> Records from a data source
··········

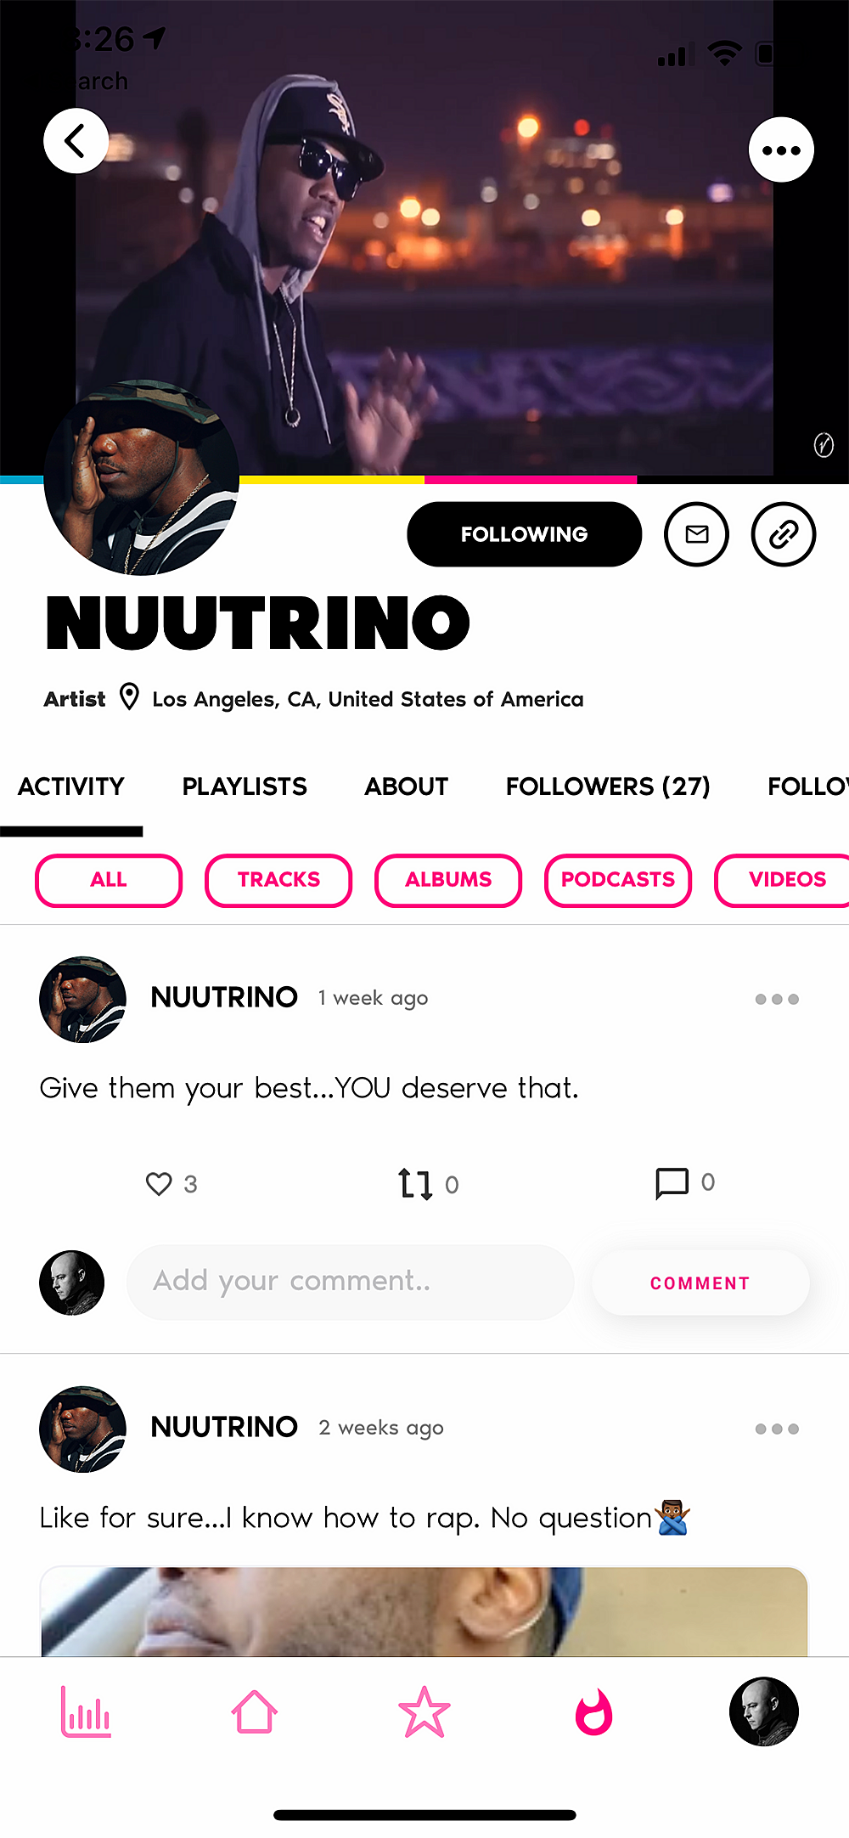This screenshot has width=849, height=1838.
Task: Open favorites via the star icon
Action: pyautogui.click(x=424, y=1711)
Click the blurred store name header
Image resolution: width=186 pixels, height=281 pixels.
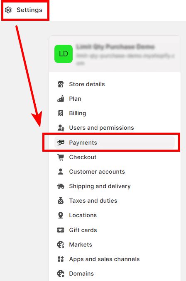point(115,47)
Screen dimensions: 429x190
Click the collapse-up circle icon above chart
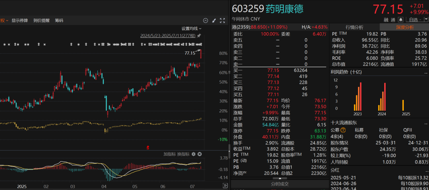[206, 21]
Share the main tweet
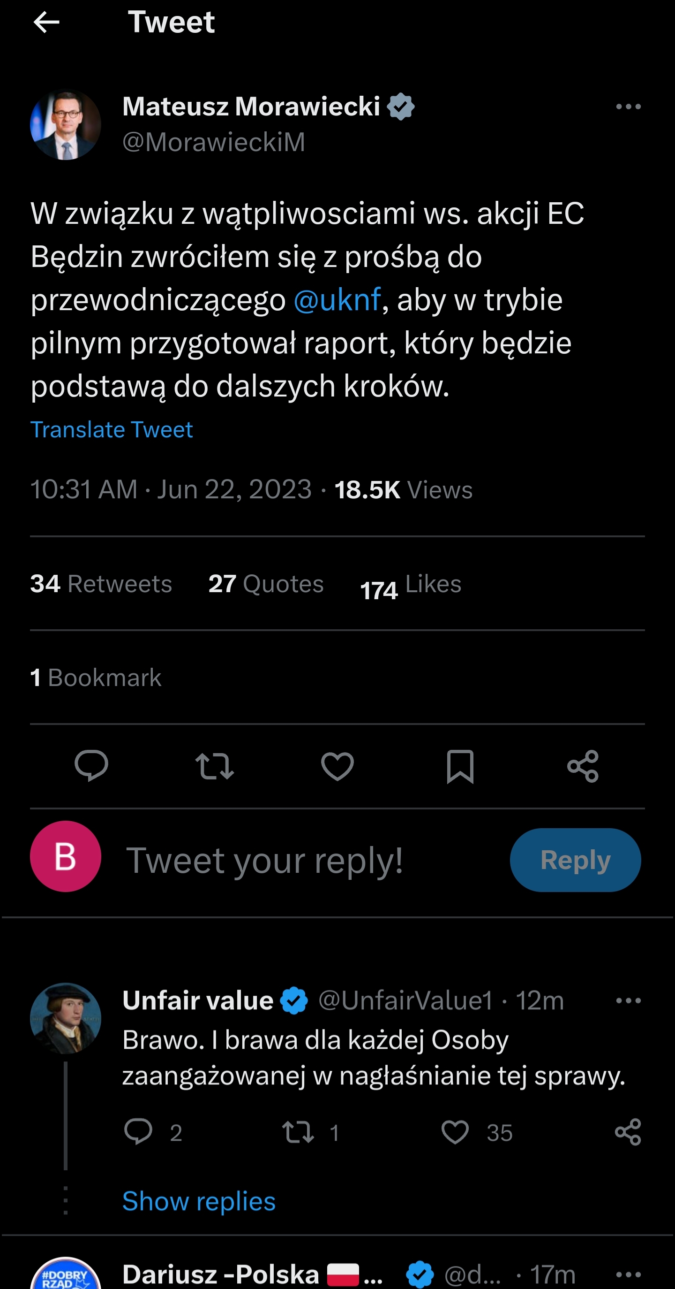This screenshot has height=1289, width=675. pyautogui.click(x=583, y=766)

··········

> TASK INSTRUCTIONS
The answer must be an exact copy of the lines from the one that holds "Image resolution: width=186" through the end of the data, both included, with no pictures.

> EXPECTED ANSWER
Image resolution: width=186 pixels, height=281 pixels.
point(115,47)
Screen dimensions: 429x190
Click the collapse-up circle icon above chart
[206, 21]
Share the main tweet
This screenshot has height=1289, width=675. pyautogui.click(x=583, y=766)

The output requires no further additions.